One tool that can help with decision-making is a list of pros and cons. If you were considering a job offer, you might make such a list. The left side of the page would be labeled “Pros” and the right side “Cons.” In the Pros column, you list all the reasons to take the job: pay increase, shorter commute, better hours, better work-life balance, etc. In the Cons column, you list all the reasons for turning down the job: must learn new set of skills, job is not the field of work I have always dreamed about, lack of job security, etc.
The key to a Pros and Cons list is not that you fill one side with twenty points and the other with nineteen, then choose the column with twenty. After all, one major point may be more compelling than twenty minor points. This is not a magical process or a black-and-white, binary exercise. Instead, drafting the list forces you to think through many issues you may not have considered, so that by the time you have completed the list, you are closer to making your decision.
I once made a Pros and Cons List that involved dating. In the fall of 1985, I suddenly went from no options to more than one option. So I made a Pros and Cons List. Boys in high school are not known for the exercise of good judgment, and I was not particularly discerning. But I was at least aware that there was more to the mysterious opposite sex than looks. Do we communicate well? Do we have fun together? Does she live close enough for me to drive to her house in a reasonable amount of time? Does she love the Lord? Yes, believe it or not, I actually considered that last one. I was trying to grow in my faith and I figured any girl I was going to date better be doing the same.
Last night, for Valentine’s Day nearly forty years later, I bought a bouquet of flowers for one of the girls on that Pros and Cons List.
I married her—eight years after she rose to the top of my Pros and Cons List. As I worked through the list, I remember realizing no one loved the Lord like she did. It was so obvious. And that realization has stayed with me for decades. Even in 1985, I would have told you she was not right about everything, and that she had a (mostly harmless) streak of stubborn rebellion. But this girl wanted to do the right thing more than anyone I had ever met. She was determined to live for Christ. I knew it was real, and nothing was more important to me.

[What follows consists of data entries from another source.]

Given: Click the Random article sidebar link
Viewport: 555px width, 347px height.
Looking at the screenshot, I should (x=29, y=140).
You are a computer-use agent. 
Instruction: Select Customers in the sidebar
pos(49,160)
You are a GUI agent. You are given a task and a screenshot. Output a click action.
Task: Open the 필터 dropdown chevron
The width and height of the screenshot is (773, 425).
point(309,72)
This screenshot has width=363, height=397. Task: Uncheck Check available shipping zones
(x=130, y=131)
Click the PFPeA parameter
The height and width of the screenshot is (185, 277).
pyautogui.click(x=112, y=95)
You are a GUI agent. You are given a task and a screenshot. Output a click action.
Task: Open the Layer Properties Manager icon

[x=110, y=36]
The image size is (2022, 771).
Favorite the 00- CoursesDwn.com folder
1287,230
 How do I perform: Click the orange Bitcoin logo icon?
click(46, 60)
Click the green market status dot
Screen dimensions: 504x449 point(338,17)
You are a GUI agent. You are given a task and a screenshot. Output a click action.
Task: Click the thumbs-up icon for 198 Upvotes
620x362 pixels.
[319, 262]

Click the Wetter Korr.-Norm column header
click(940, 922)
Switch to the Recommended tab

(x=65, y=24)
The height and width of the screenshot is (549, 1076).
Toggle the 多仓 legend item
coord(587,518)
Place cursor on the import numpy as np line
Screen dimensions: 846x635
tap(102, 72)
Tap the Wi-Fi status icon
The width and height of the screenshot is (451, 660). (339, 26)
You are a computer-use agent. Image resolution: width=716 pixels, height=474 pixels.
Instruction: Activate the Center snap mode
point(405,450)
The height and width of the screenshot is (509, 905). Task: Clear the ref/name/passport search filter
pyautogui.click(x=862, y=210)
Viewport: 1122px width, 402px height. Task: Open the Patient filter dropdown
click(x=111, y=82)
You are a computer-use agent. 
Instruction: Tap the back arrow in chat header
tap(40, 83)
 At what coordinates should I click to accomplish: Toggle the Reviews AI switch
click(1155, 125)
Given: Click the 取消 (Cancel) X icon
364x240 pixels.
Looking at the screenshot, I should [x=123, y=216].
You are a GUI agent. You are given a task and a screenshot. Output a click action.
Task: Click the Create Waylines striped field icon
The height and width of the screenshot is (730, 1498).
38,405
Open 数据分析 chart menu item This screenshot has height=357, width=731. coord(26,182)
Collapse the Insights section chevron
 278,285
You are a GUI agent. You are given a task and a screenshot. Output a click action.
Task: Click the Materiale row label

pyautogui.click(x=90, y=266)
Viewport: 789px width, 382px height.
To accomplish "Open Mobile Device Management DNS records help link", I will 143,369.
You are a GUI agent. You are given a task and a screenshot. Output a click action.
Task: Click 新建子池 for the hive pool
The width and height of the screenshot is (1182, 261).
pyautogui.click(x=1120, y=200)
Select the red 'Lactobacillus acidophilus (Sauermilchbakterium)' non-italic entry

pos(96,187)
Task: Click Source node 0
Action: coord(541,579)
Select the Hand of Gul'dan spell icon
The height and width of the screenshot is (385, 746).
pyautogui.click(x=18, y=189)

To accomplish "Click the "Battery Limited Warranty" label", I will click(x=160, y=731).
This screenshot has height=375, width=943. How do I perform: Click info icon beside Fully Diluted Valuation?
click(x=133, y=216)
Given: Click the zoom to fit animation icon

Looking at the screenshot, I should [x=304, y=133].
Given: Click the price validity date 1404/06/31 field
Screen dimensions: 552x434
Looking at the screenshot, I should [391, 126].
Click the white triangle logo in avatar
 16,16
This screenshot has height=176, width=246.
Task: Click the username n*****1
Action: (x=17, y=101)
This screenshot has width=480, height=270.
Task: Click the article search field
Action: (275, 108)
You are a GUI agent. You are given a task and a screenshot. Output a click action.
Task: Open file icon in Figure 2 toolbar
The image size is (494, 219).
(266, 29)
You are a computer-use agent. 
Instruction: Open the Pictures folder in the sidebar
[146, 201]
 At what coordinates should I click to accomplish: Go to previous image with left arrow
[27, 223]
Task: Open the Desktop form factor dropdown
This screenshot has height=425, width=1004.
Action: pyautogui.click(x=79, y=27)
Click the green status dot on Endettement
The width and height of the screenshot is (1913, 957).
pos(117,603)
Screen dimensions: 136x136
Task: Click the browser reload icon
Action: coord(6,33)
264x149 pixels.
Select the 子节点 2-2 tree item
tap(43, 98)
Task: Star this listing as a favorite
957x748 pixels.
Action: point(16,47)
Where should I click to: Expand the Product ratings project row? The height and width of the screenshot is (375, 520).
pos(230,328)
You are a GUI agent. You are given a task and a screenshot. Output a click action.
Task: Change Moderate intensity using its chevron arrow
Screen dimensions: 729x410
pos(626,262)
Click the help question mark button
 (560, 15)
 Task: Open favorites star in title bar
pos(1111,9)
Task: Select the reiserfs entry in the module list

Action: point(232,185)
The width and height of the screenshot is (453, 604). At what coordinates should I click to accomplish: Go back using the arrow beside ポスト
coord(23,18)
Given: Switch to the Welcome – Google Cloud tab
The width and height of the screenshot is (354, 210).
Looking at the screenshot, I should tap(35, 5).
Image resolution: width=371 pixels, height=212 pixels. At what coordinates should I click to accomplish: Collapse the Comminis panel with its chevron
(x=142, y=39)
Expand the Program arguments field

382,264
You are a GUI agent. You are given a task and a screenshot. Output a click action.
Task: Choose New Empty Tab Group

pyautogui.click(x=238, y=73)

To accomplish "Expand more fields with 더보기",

I like these words from Solomon:
“There are threescore queens, and fourscore concubines, and virgins without number, but my dove, my undefiled is but one. She is the only one …” Song of Solomon 6:8-9.
The Message puts it this way:
“There’s no one like her on earth, never has been, never will be. She’s a woman beyond compare. My dove is perfection, pure and innocent as the day she was born.”
Other versions say, she is unique, and there is no one like her, and she is the only one for me. I still feel that way—I have met so few like her.
What a blessing to rest in that, to know that your spouse loves Jesus more than you. That your spouse seeks to please Jesus. That your spouse will forgive you, serve you, and bless you over and over for decades not because she loves you (or because you deserve it) but because she loves Jesus and wants to please him.
I think of that Pros and Cons List and others like it every now and then. No job is perfect. No house or auto purchase will please you completely. Everything on this earth is flawed. But a spouse who loves Jesus must be about as close to perfection as you will ever get. May we always be grateful for the amazing servants of Christ who live among us and enrich our lives every day!
“A wife of noble character, who can find” Proverbs 31:10.